• What is being asked:
Reproduce the data below word for word, line by line, leaving out the pictures.

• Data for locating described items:
* * * * * * *

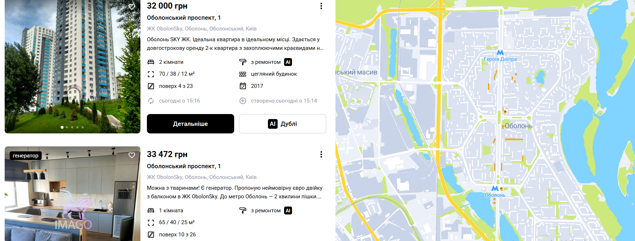Click the area size icon beside 70 / 38 / 12 м²
This screenshot has width=635, height=241.
[x=151, y=74]
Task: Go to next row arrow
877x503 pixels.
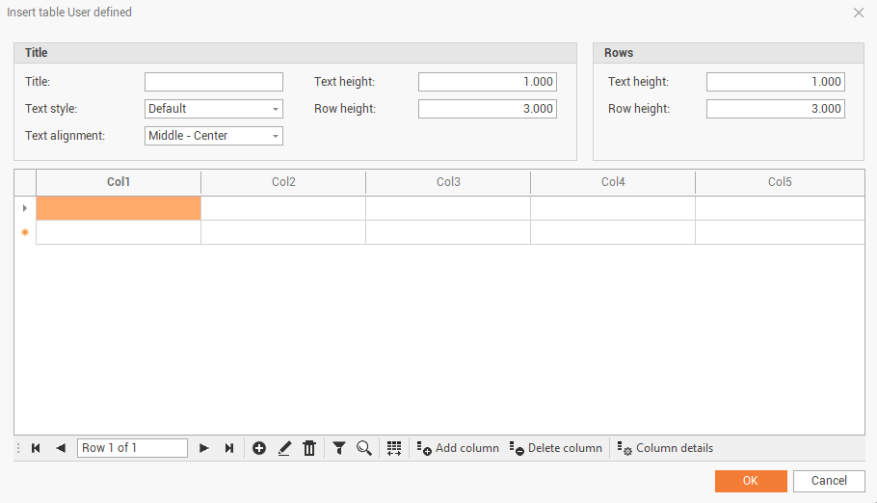Action: click(x=203, y=448)
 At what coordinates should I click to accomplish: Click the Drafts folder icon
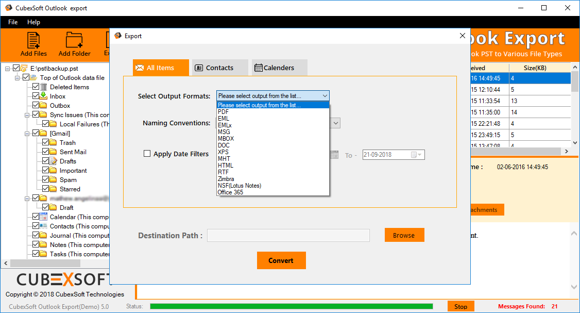pos(54,161)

* * * * * * *

• Answer to this exercise:
Click the area size icon beside 70 / 38 / 12 м²
This screenshot has width=635, height=241.
[x=151, y=74]
Task: Go to next row arrow
877x503 pixels.
Action: click(x=203, y=448)
 At what coordinates should I click to accomplish: Click the Drafts folder icon
pos(54,161)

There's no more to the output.